The campus IT administration sees its role as enabling academic pursuits on the campus network, and not to tightly police how those machines are used. Still, when there is a problem, such as when unusual network traffic threatens to bring down the network, or a malicious code attack breaks out and begins to spread, the network administrators need to be able to respond quickly.

"When we face problems, it would be nice to just tell what is running across the communications lines," says Peter Jacobs, manager of communications and networks for the university.

About five years ago, UNB was running homegrown tools to monitor network traffic, but they saw the requirement as being more than they were willing to handle. Chris Newton, an IT specialist working at UNB at the time, started developing a new technology to meet the challenge.

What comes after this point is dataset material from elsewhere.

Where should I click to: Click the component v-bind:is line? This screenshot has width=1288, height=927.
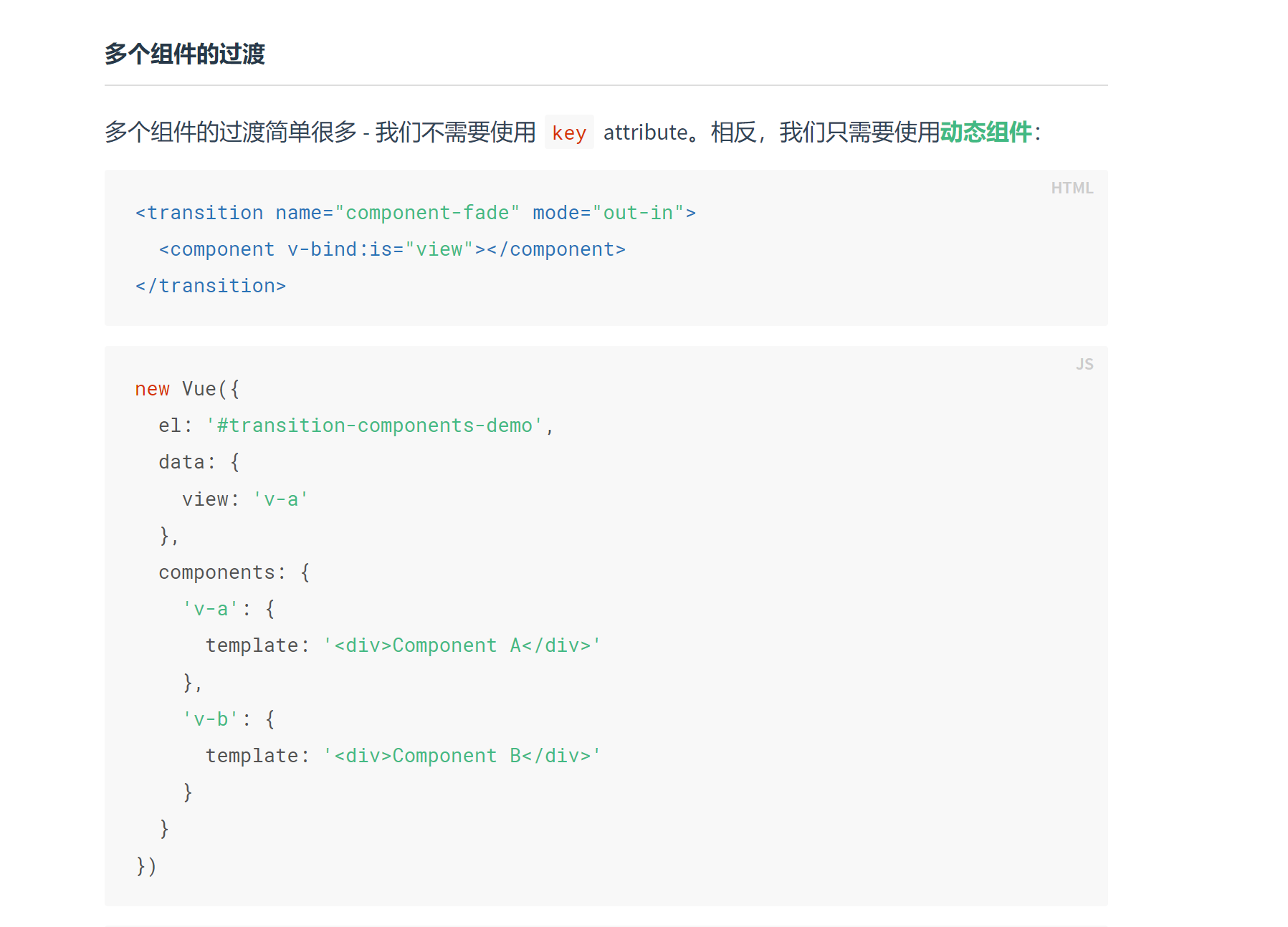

The software was presented at a technology commercialization event at UNB in October 2000, and there it caught the attention of Brain Flood, an entrepreneur interested in commercializing the technology. In February 2001, Flood and his partners founded Q1 Labs, a privately funded corporation headquartered in Delaware, with offices in New Brunswick and Waltham, Mass.

The QRadar anomaly detection product from Q1 Labs is the result. UNB is a customer and early test site, and a close ally for research and product testing, continuing to feed ideas and suggestions for enhancements into Q1 Labs.

"The Internet used to be friendly," Jacobs says. "But now it's an untamed land that is dangerous to be hanging out in. The QRadar product is like a giant magnifying glass on the network, helping us to understand what is happening."

The monitoring lets the administrators know when they might need to increase bandwidth, and when something might need to be turned off, such as a worm launching an attack, or a student launching a scan of the university network for some reason.

"We would phone the student to talk about it," Jacobs says.

One time a science department was sending 30Mb streams of data at the rate of up to 3Gb per hour. It turned out they were doing a geographic database exchange with the University of Kansas, a very acceptable academic use.

Sometimes UNB helps other organizations understand the nature of new attacks. Recently, for example, the university detected a bot that was polling ports with a certain IP address range, behavior not seen before. It began working with SANS Institute to correlate reports and gather information. The administrators added some parameters to QRadar to search for this bot and when it sees it, clean it up.

The MyDoom attack was detected several weeks ago, and cleaned up off several affected servers within hours. "A quick response is important," Jacobs says.

Jacobs' favorite view is one showing categories of observed traffic such as: Mostly In, Mostly Out, Out Only, In Only. If a machine is sending 500 or 1,000 packets out and getting no response, it is either a badly written program or malicious code. And if similar traffic is coming in only, "something is going on that should not be," Jacobs says. It gets cleaned up.

No network engineer today would be without Sniffer on a local area network. In Jacobs' view, "The next thing is that no network engineer should be without QRadar for watching the wide area network."